All records that follow are to be output exactly.

[Opening Supplied material section]

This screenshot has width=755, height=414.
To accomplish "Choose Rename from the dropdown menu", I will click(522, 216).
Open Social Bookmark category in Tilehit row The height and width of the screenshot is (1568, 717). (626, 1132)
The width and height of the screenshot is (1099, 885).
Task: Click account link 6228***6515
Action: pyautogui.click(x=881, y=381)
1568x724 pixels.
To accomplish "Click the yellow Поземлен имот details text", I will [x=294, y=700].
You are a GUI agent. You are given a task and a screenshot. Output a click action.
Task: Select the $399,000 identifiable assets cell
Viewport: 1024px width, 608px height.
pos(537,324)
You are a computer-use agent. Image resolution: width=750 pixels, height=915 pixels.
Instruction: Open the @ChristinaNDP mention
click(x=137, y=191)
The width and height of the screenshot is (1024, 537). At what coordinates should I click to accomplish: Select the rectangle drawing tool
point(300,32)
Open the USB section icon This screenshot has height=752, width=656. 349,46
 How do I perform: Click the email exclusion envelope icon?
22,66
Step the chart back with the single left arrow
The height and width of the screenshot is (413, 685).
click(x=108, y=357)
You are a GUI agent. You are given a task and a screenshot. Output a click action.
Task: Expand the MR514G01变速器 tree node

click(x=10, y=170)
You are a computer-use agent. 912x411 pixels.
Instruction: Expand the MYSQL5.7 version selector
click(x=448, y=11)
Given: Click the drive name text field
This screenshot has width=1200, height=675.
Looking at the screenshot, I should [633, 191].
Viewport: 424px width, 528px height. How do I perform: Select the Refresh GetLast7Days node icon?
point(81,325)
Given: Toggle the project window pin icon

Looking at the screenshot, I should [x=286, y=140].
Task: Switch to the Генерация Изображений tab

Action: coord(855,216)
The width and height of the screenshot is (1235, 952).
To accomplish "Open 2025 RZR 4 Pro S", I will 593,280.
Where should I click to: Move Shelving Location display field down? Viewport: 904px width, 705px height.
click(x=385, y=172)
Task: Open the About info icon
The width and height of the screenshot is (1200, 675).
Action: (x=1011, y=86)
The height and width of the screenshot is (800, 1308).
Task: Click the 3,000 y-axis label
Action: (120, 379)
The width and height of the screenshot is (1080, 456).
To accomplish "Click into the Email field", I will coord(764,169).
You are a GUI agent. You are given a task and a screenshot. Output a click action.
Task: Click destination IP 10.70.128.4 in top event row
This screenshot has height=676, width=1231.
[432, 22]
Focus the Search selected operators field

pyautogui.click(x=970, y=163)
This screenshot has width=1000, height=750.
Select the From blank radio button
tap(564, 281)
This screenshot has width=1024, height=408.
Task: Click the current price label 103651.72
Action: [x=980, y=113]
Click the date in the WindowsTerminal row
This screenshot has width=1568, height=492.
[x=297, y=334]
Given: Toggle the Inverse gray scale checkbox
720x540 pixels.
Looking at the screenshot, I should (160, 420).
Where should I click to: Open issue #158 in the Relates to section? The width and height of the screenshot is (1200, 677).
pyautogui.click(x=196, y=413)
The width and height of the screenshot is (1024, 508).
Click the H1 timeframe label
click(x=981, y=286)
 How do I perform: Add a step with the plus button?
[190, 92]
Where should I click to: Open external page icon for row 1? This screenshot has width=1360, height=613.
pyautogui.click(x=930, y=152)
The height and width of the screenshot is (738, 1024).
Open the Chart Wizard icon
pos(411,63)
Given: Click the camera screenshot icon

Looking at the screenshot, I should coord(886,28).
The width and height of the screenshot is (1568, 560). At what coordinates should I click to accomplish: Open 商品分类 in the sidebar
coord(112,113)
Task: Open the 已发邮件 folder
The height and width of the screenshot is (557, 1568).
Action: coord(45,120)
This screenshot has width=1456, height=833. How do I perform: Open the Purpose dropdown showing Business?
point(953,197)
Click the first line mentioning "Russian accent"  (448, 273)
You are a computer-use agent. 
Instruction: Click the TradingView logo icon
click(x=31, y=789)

[Closing Supplied material section]

[Completed exercise]
This screenshot has width=755, height=414.
To accomplish "Choose Rename from the dropdown menu", I will click(522, 216).
Open Social Bookmark category in Tilehit row The height and width of the screenshot is (1568, 717). (626, 1132)
The width and height of the screenshot is (1099, 885).
Task: Click account link 6228***6515
Action: pyautogui.click(x=881, y=381)
1568x724 pixels.
To accomplish "Click the yellow Поземлен имот details text", I will [x=294, y=700].
You are a GUI agent. You are given a task and a screenshot. Output a click action.
Task: Select the $399,000 identifiable assets cell
Viewport: 1024px width, 608px height.
pos(537,324)
You are a computer-use agent. Image resolution: width=750 pixels, height=915 pixels.
Instruction: Open the @ChristinaNDP mention
click(x=137, y=191)
The width and height of the screenshot is (1024, 537). At what coordinates should I click to accomplish: Select the rectangle drawing tool
point(300,32)
Open the USB section icon This screenshot has height=752, width=656. 349,46
 How do I perform: Click the email exclusion envelope icon?
22,66
Step the chart back with the single left arrow
The height and width of the screenshot is (413, 685).
click(x=108, y=357)
You are a GUI agent. You are given a task and a screenshot. Output a click action.
Task: Expand the MR514G01变速器 tree node

click(x=10, y=170)
You are a computer-use agent. 912x411 pixels.
Instruction: Expand the MYSQL5.7 version selector
click(x=448, y=11)
Given: Click the drive name text field
This screenshot has width=1200, height=675.
Looking at the screenshot, I should [633, 191].
Viewport: 424px width, 528px height. How do I perform: Select the Refresh GetLast7Days node icon?
point(81,325)
Given: Toggle the project window pin icon

Looking at the screenshot, I should [x=286, y=140].
Task: Switch to the Генерация Изображений tab

Action: coord(855,216)
The width and height of the screenshot is (1235, 952).
To accomplish "Open 2025 RZR 4 Pro S", I will 593,280.
Where should I click to: Move Shelving Location display field down? Viewport: 904px width, 705px height.
click(x=385, y=172)
Task: Open the About info icon
The width and height of the screenshot is (1200, 675).
Action: (x=1011, y=86)
The height and width of the screenshot is (800, 1308).
Task: Click the 3,000 y-axis label
Action: (120, 379)
The width and height of the screenshot is (1080, 456).
To accomplish "Click into the Email field", I will coord(764,169).
You are a GUI agent. You are given a task and a screenshot. Output a click action.
Task: Click destination IP 10.70.128.4 in top event row
This screenshot has height=676, width=1231.
[432, 22]
Focus the Search selected operators field

pyautogui.click(x=970, y=163)
This screenshot has width=1000, height=750.
Select the From blank radio button
tap(564, 281)
This screenshot has width=1024, height=408.
Task: Click the current price label 103651.72
Action: [x=980, y=113]
Click the date in the WindowsTerminal row
This screenshot has width=1568, height=492.
[x=297, y=334]
Given: Toggle the Inverse gray scale checkbox
720x540 pixels.
Looking at the screenshot, I should (160, 420).
Where should I click to: Open issue #158 in the Relates to section? The width and height of the screenshot is (1200, 677).
pyautogui.click(x=196, y=413)
The width and height of the screenshot is (1024, 508).
Click the H1 timeframe label
click(x=981, y=286)
 How do I perform: Add a step with the plus button?
[190, 92]
Where should I click to: Open external page icon for row 1? This screenshot has width=1360, height=613.
pyautogui.click(x=930, y=152)
The height and width of the screenshot is (738, 1024).
Open the Chart Wizard icon
pos(411,63)
Given: Click the camera screenshot icon

Looking at the screenshot, I should coord(886,28).
The width and height of the screenshot is (1568, 560). At what coordinates should I click to accomplish: Open 商品分类 in the sidebar
coord(112,113)
Task: Open the 已发邮件 folder
The height and width of the screenshot is (557, 1568).
Action: coord(45,120)
This screenshot has width=1456, height=833. How do I perform: Open the Purpose dropdown showing Business?
point(953,197)
Click the first line mentioning "Russian accent"  (448, 273)
You are a computer-use agent. 
Instruction: Click the TradingView logo icon
click(x=31, y=789)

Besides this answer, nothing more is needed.